Christian Aid warn "Stern figures don't add up for world's poor"

Early last year I had a letter published in the Christian Aid newsletter expressing my disappointment that they would not address climate change and that they would write about 'hopes for Africa' without mentioning the devastation which global warming is already bringing to the continent. Nobody could make that criticism today! Earlier this year, Christian Aid published their own excellent report 'The Climate of Poverty':

http://www.christian-aid.org.uk/indepth/605caweek/index.htm

In Aberdeen, we organised a very successful joint public meeting with Christian Aid about their report. Their speaker told the audience that climate change was the most urgent of all poverty issues and that anybody concerned about development had to be serious about cutting our greenhouse gas emissions fast and quickly. They also seem keen to lead by example and to address their own carbon emissions - and not by paying a few pounds in offsets!

The only concern which I have had about The Climate of Poverty is that it quotes Sir David Smith and says we must stabilise CO2 levels (or rather CO2 equivalent) at 550 ppm. This will probably mean 3-4 degrees of warming, by which time the climate and the atmosphere will be anything but stable.

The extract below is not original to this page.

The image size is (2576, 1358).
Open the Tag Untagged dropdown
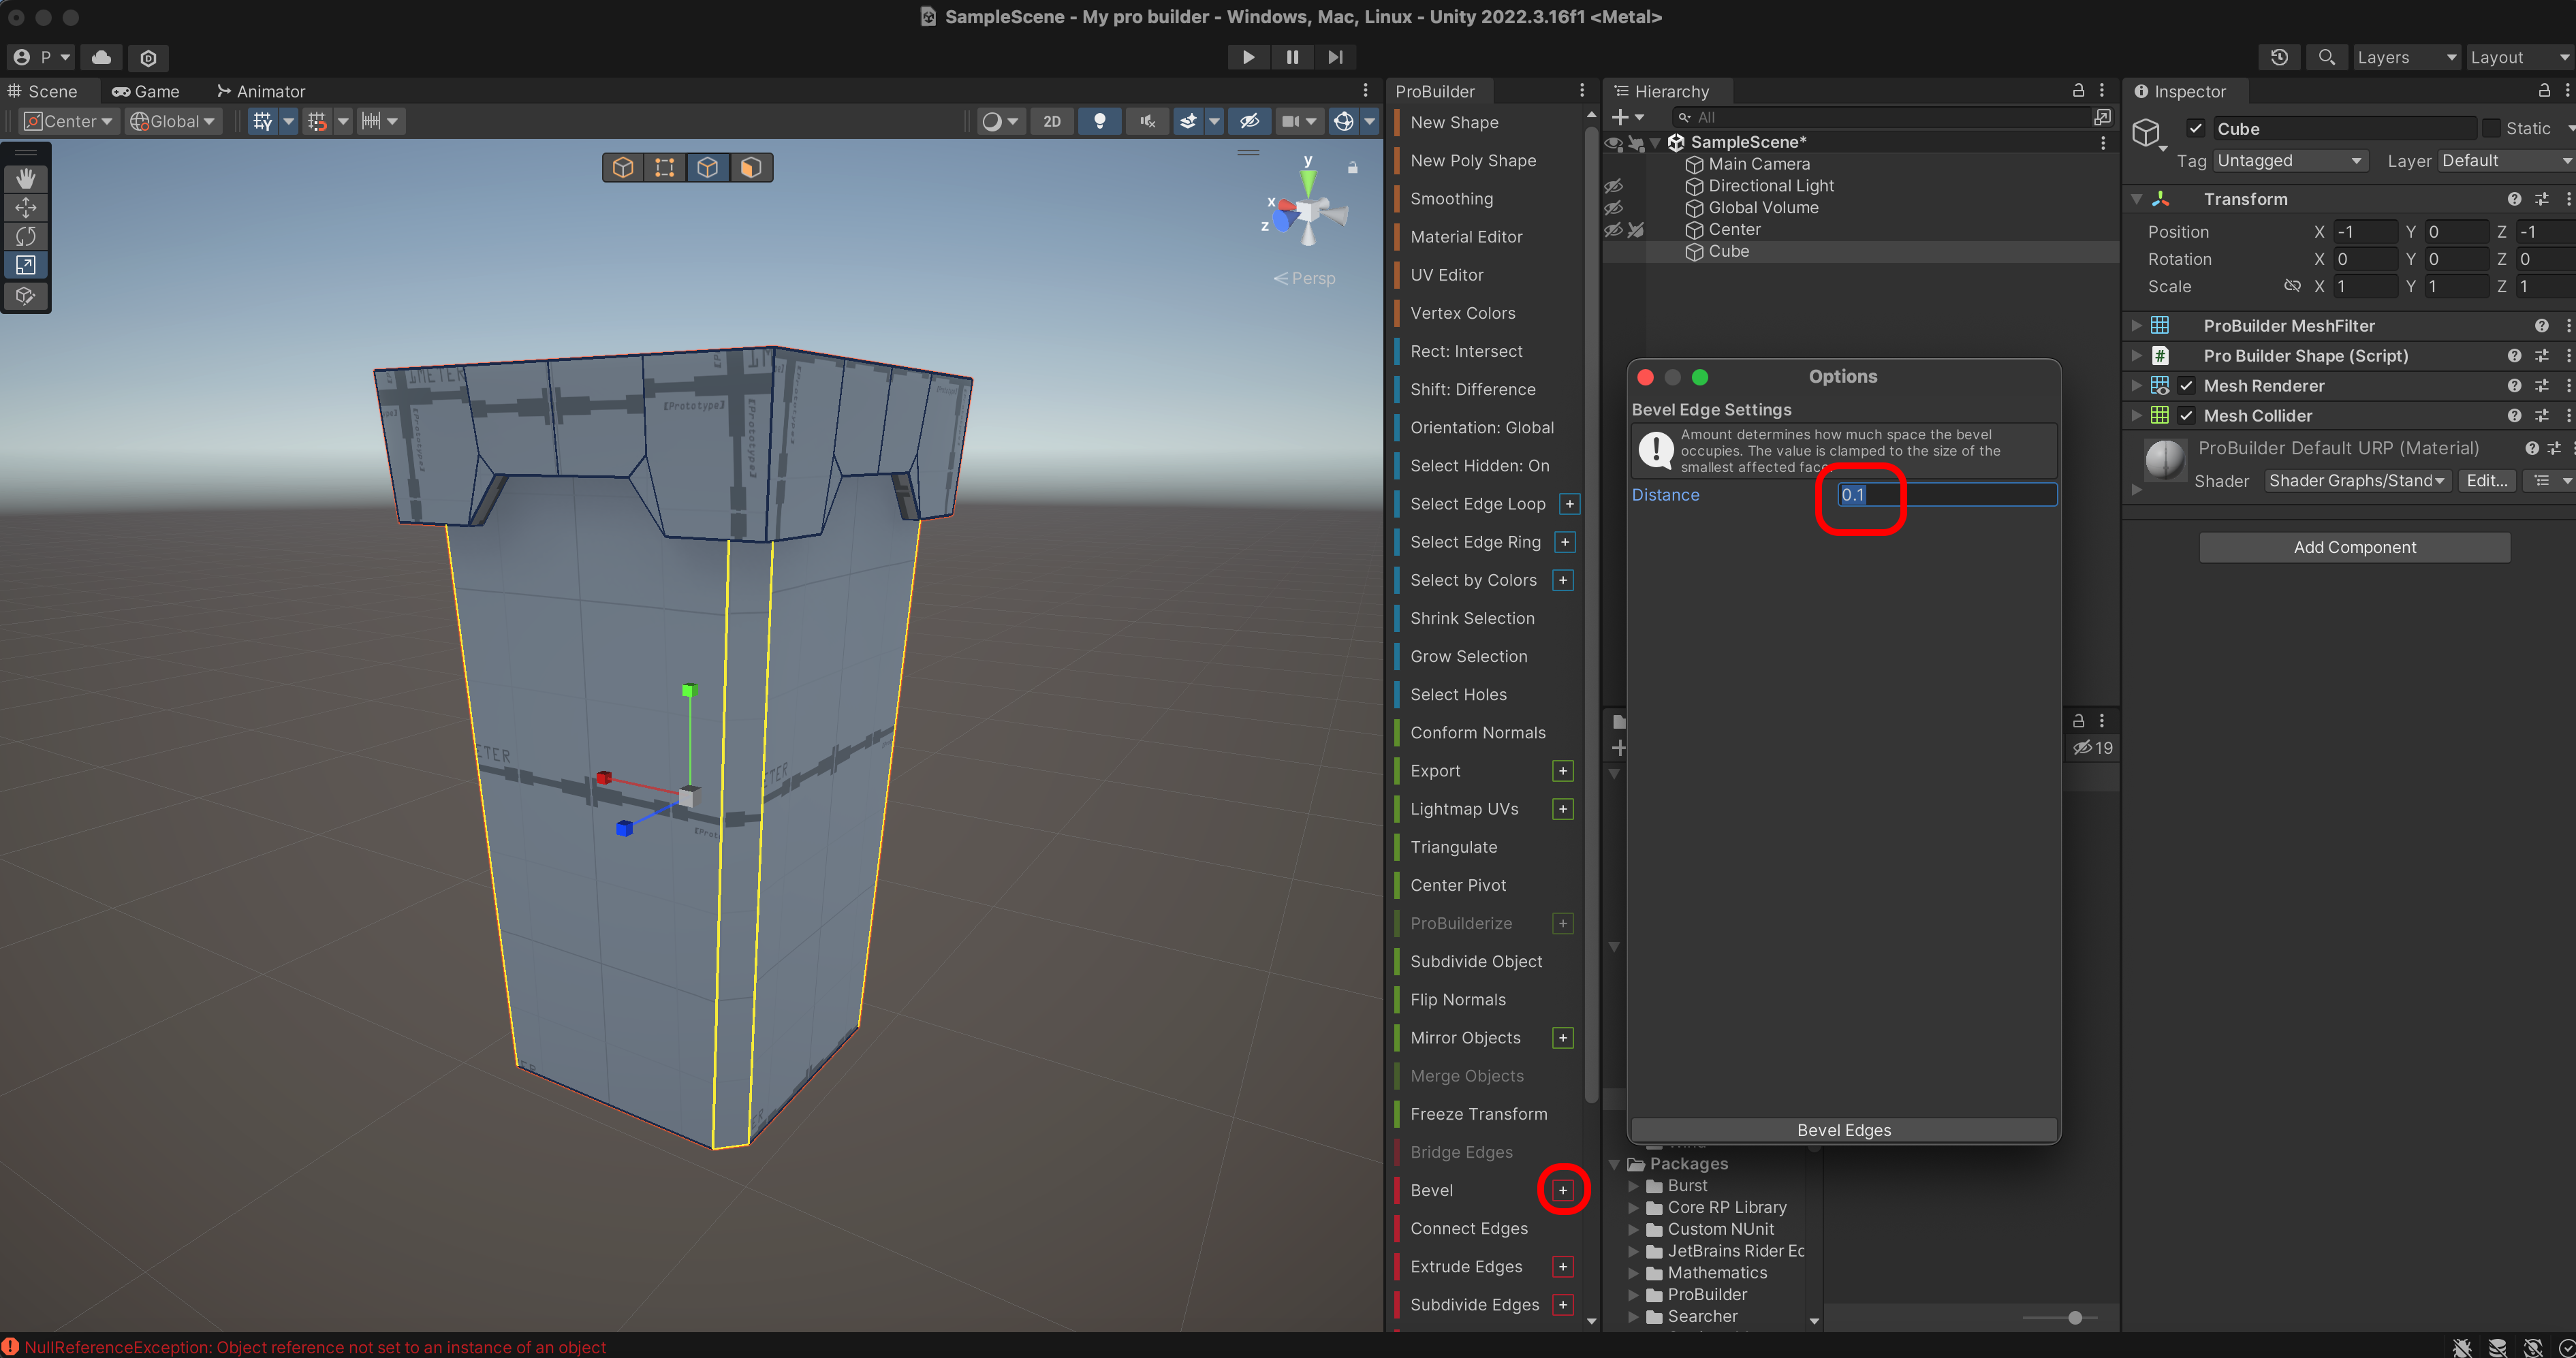2289,161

I was thus pleasantly surprised when I saw responses to the Stern report yesterday. Most responses welcomed the Stern report, even though it aims for 550 ppm of CO2 equivalent, which will be a very dangerous level indeed. Christian Aid were one of the few voices to go against this consensus. They said that anything above 450 ppm CO2 equivalent might condemn millions of poor people to death: "If we follow the report’s conclusions, we may avert economic bankruptcy but we will still be teetering on the brink of moral bankruptcy." See:

http://www.christianaid.org.uk/news/media/pressrel/061030p1.htm

Good on them!

Meantime, WWF International welcome the findings of the Stern report and still aim for emissions to peak within 10-15 years. That's 10-15 years of rising emissions, by which time 400 ppm will have been well surpassed (and that's CO2 not the much higher CO2 equivalent).

See: http://www.panda.org/about_wwf/what_we_do/climate_change/index.cfm?uNews...

To their credit, though, they have just issued a paper which warns of the need to stabilise CO2 at 400 ppm. And a WWF UK statement quoted in the Guardian speaks of the need not to go beyond 450 ppm. Hopefully WWF's policy demands (similar to the Stop Climate Chaos manifesto) will now be upgraded in line with those findings.